*Task goal*:
When you reach the line that contains "You are a computer-use agent.", begin copying exactly, and continue through the last line of the data; no pictures belong in the copy.
[Available data Boundary: Start]
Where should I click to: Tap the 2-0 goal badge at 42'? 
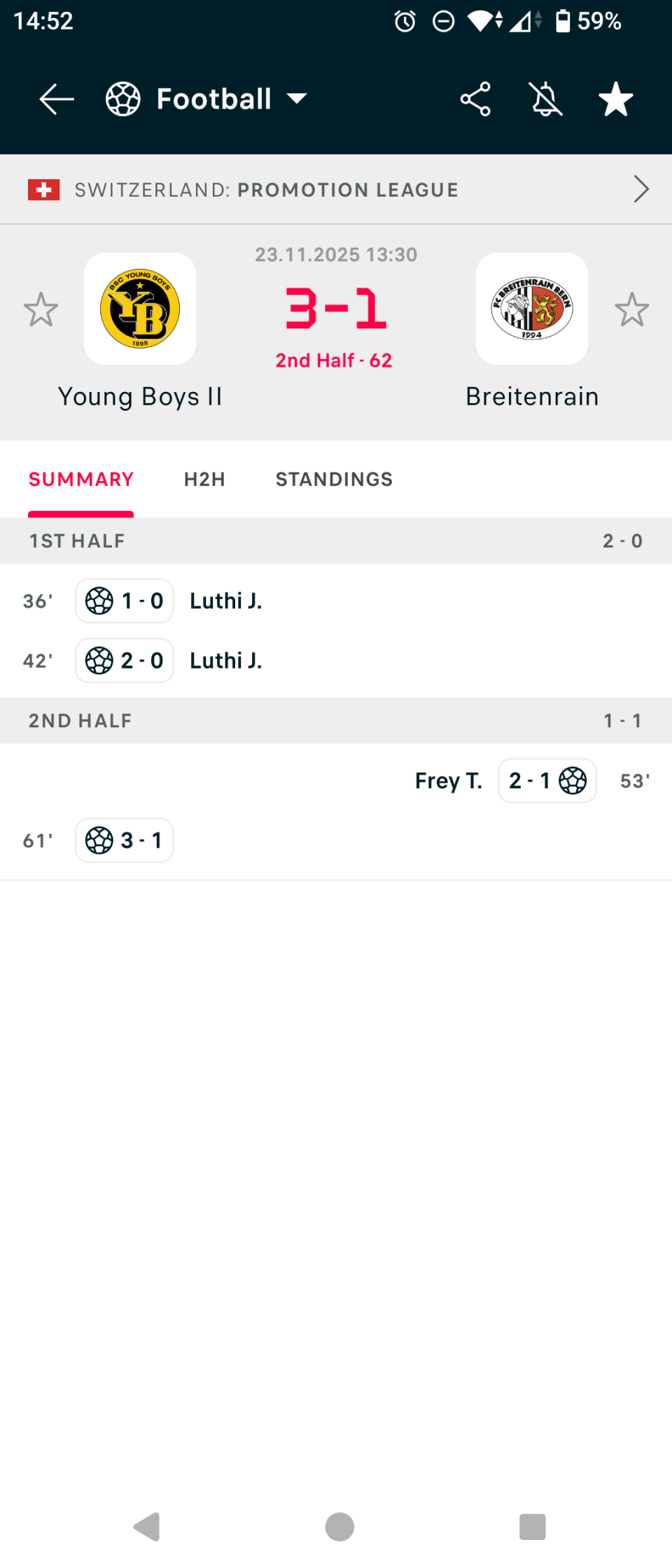pyautogui.click(x=125, y=660)
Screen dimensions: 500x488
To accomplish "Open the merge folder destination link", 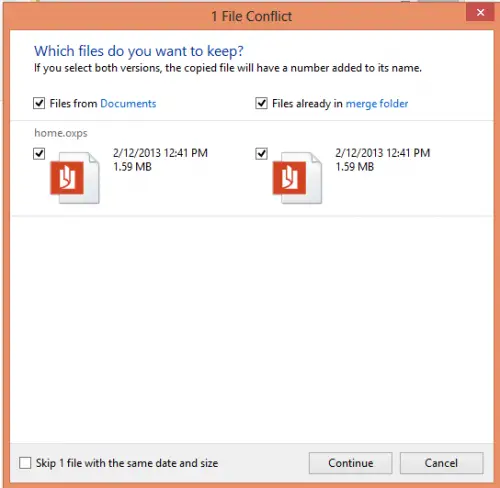I will [x=377, y=103].
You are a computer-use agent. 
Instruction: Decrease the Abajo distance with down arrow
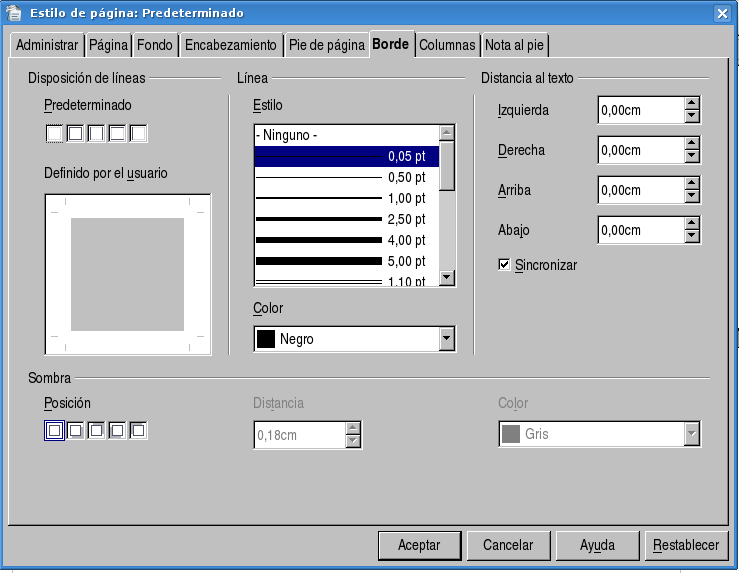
[Available data Boundary: End]
*Response to the exercise*:
You are a computer-use agent. 
Instruction: Decrease the Abajo distance with down arrow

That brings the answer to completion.